Cape Town – There’s a welcome bit of catch-up in rest and recuperation going on ... to the benefit of the Springboks’ prospects in what could be a particularly tight, enthralling 2014 Castle Rugby Championship.

On Saturday, no small tally of pivotal Wallabies and All Blacks will go at each other hammer and tongs in the Super Rugby final between the Waratahs and Crusaders in Sydney (11:40 SA time).

The cream of South Africa’s players will have their feet up for a change – no doubt revelling in every big hit from the comfort of their TV rooms -- and that’s no bad thing on a day that will also mark a fortnight to the start of the Championship.

It is a situation that is unfortunate on the one hand in indicating this country’s shortcomings in the premier southern hemisphere franchise competition this year ... but the unceremonious exit at the semi-final stage of last SA survivors the Sharks certainly aids Bok coach Heyneke Meyer’s preparations.

Several players – particularly some staple forwards -- from the Durban-based outfit have been victims of absurd over-use in the first half of the year, so players like Bismarck and Jannie du Plessis and Willem Alberts getting three rare off weeks on the trot is manna from heaven in national terms.

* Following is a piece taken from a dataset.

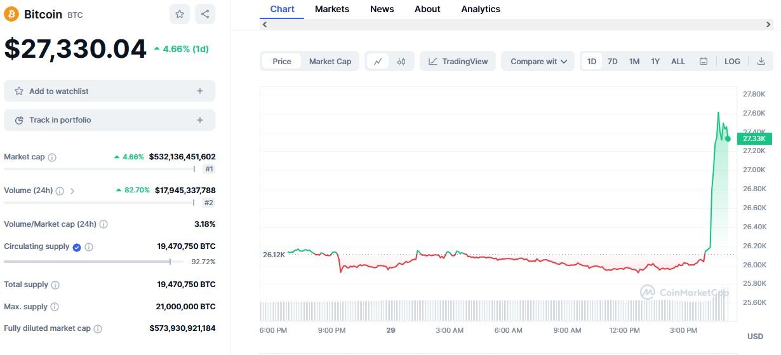Toggle the Price view
Viewport: 781px width, 355px height.
coord(282,62)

Given the under-performance of domestic Super Rugby teams like the Stormers, Bulls and Cheetahs this season, Test players from those sides have had an even longer hiatus from the weekly grind: by the time the Championship opener comes around against Argentina at Loftus on August 16 they will have had five weeks of refreshment, considering the trio’s complete absence from the finals series phase.

Again, this has brought unintended blessings -- generally speaking, the Bok cause is more hampered than that of either Australasian superpower by this stage of the rugby year on the southern side of the Equator.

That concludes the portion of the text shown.